# Get food names from NLTK

Gets a list of food names from NLTK wordnet and saves to file.

* Function to leverage NLTK word names - https://stackoverflow.com/questions/57057039/how-to-extract-all-words-in-a-noun-food-category-in-wordnet
* Downloading a list of many different words - https://raw.githubusercontent.com/AllenDowney/ThinkPython2/master/code/words.txt 

In [1]:
# Download list of words
import requests
import os

def download_file(url, filename):
    try:
        if not os.path.exists(filename):
            with open(filename, "wb") as f:
                response = requests.get(url, stream=True)
                response.raise_for_status() 
                # Write data to file
                for block in response.iter_content(chunk_size=4096):
                    f.write(block)
    except:
        print(f"Exiting... {filename} already exists.")


In [2]:
download_file("https://raw.githubusercontent.com/AllenDowney/ThinkPython2/master/code/words.txt",
    filename="data/words.txt"
)

## Filter words for foods and not foods

Using code from Stack Overflow to filter for words that are nouns and *are* foods.

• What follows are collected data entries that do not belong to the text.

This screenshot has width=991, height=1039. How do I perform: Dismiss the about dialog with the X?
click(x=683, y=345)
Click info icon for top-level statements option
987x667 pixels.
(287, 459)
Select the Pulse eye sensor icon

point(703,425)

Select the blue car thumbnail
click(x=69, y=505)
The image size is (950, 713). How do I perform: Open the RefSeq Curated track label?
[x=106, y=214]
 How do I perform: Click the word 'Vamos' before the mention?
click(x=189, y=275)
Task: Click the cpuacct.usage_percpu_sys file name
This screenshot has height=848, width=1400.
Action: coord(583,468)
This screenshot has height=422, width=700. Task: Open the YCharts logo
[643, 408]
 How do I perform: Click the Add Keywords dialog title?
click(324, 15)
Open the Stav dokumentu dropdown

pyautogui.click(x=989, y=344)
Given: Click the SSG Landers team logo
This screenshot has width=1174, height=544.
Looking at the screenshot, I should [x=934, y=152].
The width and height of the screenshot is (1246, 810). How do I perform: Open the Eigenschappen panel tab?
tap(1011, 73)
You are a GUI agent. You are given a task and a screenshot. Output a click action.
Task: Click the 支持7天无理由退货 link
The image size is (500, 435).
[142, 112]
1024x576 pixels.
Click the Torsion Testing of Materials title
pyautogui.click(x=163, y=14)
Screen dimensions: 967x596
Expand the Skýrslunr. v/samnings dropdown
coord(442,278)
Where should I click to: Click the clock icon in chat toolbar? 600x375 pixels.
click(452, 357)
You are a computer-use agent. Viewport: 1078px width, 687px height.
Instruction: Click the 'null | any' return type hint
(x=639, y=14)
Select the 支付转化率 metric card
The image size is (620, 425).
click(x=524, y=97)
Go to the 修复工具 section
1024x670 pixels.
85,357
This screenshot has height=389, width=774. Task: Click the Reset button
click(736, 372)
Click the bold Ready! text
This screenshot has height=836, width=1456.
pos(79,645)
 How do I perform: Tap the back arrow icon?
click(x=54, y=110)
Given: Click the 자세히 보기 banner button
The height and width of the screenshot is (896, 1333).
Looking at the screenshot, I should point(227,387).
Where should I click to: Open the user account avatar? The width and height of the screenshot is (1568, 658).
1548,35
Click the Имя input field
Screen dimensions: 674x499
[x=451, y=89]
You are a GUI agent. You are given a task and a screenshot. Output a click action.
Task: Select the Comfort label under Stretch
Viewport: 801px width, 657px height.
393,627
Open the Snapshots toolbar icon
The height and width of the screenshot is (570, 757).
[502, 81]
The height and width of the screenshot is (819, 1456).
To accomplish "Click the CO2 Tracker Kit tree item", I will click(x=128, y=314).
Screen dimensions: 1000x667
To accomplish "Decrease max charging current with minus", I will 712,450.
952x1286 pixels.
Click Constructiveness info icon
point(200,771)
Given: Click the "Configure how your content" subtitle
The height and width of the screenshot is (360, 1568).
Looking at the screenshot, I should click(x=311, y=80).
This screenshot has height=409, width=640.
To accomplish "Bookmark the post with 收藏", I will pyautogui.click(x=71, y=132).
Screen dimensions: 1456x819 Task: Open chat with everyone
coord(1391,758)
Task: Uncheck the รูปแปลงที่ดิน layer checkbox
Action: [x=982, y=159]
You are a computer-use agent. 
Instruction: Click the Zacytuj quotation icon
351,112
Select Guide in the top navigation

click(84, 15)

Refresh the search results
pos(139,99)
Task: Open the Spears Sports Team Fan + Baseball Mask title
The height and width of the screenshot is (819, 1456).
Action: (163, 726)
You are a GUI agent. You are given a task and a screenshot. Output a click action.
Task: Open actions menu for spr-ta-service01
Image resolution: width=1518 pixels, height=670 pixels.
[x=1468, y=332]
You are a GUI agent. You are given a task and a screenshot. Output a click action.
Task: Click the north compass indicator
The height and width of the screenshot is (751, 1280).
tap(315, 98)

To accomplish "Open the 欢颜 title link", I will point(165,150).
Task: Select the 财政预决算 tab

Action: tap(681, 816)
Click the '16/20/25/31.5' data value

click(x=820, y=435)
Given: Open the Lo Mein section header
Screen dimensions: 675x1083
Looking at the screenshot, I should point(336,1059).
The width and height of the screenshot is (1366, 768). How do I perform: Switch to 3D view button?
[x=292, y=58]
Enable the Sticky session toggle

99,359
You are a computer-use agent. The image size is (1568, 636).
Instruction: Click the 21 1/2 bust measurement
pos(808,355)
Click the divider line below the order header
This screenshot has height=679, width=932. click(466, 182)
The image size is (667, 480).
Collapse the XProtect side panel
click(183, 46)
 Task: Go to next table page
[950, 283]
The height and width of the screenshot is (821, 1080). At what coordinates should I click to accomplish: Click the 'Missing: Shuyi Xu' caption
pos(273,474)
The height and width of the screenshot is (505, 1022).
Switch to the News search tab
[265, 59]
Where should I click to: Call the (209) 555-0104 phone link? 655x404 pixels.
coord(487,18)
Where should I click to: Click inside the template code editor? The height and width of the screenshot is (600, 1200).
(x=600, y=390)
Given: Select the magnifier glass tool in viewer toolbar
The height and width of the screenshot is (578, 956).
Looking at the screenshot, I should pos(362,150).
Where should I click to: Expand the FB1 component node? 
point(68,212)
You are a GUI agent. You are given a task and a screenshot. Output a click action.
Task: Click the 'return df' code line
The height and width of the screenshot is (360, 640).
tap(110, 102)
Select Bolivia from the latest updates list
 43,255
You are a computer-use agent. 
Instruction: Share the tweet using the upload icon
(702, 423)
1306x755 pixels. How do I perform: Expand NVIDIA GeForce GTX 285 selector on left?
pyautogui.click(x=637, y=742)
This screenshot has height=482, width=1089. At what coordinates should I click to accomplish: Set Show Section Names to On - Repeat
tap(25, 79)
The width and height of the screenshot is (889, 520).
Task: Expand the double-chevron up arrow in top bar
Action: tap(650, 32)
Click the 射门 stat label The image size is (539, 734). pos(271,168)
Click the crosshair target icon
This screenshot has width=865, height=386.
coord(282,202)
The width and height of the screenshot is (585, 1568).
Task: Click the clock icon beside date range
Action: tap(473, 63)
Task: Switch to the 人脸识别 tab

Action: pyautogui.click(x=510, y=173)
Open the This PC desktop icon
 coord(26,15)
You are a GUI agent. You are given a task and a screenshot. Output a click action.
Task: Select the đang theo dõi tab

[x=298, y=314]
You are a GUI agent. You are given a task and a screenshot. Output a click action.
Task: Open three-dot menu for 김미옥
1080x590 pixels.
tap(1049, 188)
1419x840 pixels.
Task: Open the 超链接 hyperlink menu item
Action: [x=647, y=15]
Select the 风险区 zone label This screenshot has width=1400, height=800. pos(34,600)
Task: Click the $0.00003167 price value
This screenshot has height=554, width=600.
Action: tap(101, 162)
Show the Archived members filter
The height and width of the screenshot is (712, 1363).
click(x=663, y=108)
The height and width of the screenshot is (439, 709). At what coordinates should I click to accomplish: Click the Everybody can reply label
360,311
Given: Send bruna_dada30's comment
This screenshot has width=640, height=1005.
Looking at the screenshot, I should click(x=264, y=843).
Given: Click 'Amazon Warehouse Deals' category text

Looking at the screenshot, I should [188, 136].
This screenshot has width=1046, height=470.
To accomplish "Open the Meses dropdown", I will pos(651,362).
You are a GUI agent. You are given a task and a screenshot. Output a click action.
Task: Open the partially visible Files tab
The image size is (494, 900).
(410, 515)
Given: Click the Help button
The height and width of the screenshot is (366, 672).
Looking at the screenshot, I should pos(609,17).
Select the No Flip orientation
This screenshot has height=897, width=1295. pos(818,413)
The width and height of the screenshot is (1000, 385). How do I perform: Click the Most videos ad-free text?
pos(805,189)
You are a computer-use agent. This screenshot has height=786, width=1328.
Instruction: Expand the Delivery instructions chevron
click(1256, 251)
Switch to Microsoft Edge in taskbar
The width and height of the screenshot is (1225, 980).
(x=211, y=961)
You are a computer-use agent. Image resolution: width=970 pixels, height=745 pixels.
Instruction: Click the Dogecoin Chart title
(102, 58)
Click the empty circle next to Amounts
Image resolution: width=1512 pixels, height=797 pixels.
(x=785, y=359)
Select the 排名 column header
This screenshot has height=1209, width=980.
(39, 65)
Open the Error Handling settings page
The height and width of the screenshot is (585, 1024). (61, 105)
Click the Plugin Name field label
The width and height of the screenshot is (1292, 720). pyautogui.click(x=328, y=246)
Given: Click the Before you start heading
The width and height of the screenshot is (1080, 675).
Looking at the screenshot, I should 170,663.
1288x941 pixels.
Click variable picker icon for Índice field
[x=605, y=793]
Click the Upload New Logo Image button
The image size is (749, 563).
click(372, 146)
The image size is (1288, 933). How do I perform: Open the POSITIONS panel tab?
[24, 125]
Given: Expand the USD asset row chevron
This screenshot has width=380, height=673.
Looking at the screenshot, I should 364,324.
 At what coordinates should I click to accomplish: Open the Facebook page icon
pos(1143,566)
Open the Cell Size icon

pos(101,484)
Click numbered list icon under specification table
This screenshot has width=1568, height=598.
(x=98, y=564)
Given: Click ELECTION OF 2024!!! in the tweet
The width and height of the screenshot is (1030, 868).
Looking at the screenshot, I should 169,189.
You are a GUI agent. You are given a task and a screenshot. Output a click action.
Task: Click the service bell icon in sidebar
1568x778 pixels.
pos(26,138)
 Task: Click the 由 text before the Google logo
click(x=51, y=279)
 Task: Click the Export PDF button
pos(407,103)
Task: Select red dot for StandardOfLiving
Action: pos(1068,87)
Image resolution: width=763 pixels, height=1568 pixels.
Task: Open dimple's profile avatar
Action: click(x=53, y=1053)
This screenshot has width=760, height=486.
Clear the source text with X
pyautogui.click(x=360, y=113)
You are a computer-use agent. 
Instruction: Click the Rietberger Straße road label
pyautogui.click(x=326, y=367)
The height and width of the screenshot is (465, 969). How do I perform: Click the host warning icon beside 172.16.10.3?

The following function is adapted from: https://stackoverflow.com/a/57060039/7900723

And: https://github.com/mrdbourke/food-not-food/issues/2

In [3]:
# Using the NLTK WordNet dictionary check if the word is noun and a food.
import nltk
nltk.download('wordnet')
from nltk.corpus import wordnet as wn

[nltk_data] Downloading package wordnet to /home/daniel/nltk_data...
[nltk_data]   Package wordnet is already up-to-date!


In [4]:
def food_not_food(word):
    """Returns 0 or 1 whether a string is a food noun or not.

    Args:
        word ([str]): target string to decide if it's a food word or not.

    Returns:
        [int]: 0 for not_food and 1 for food.

    Example:
        food_not_food("banana")
        >>> 1
    """
    syns = wn.synsets(str(word), pos=wn.NOUN) 
    # List of forbidden noun types
    forbidden = ["artifact", "object", "animal", "person"]
    for syn in syns:
        current_lex = syn.lexname().split(".")[-1]
        # Check to see if lexname is in list of forbidden,
        # if it is, return 0 for not_food.
        if current_lex in forbidden:
            return 0
        else:
            if "food" in syn.lexname():
                return 1
    return 0

food_not_food("banana")

1

In [5]:
syns = wn.synsets(str("torpedoes"), pos=wn.NOUN)
for syn in syns:
    print(syn, syn.lexname())

Synset('gunman.n.01') noun.person
Synset('bomber.n.03') noun.food
Synset('torpedo.n.03') noun.artifact
Synset('torpedo.n.04') noun.artifact
Synset('torpedo.n.05') noun.artifact
Synset('torpedo.n.06') noun.artifact
Synset('electric_ray.n.01') noun.animal


In [6]:
# Import list of words
import pandas as pd
word_df = pd.read_csv("data/words.txt", header=None)
word_df.columns = ["word"]
word_df.head()

Unnamed: 0,word
0,aa
1,aah
2,aahed
3,aahing
4,aahs


In [7]:
# Create column if the word is a food and a noun
word_df["is_food"] = word_df["word"].apply(food_not_food)
word_df.head()

Unnamed: 0,word,is_food
0,aa,0
1,aah,0
2,aahed,0
3,aahing,0
4,aahs,0


In [8]:
# How many foods and non-foods are there?
word_df["is_food"].value_counts()

0    111715
1      2068
Name: is_food, dtype: int64

In [9]:
# View random samples of foods
import random
random.sample(word_df[word_df["is_food"] == 1]["word"].tolist(), k=10)

['lichis',
 'potato',
 'dietaries',
 'hamburgers',
 'concoction',
 'meatballs',
 'goody',
 'souchong',
 'acetum',
 'raspberry']

In [10]:
# Export list of foods and non-foods to file
food_list = word_df[word_df["is_food"]==1]["word"].tolist()
non_food_list = word_df[word_df["is_food"]==0]["word"].tolist()
food_list[:10]

['absinth',
 'absinthe',
 'absinthes',
 'absinths',
 'acerola',
 'acerolas',
 'acetum',
 'afters',
 'ail',
 'ails']

In [11]:
# Write lists to file
def write_to_file(targ_file, targ_list):
    with open(targ_file, "w") as f:
        for element in targ_list:
            f.write(str(element) + "\n")

In [12]:
write_to_file(targ_file="data/food_list.txt", targ_list=food_list)
write_to_file(targ_file="data/non_food_list.txt", targ_list=non_food_list)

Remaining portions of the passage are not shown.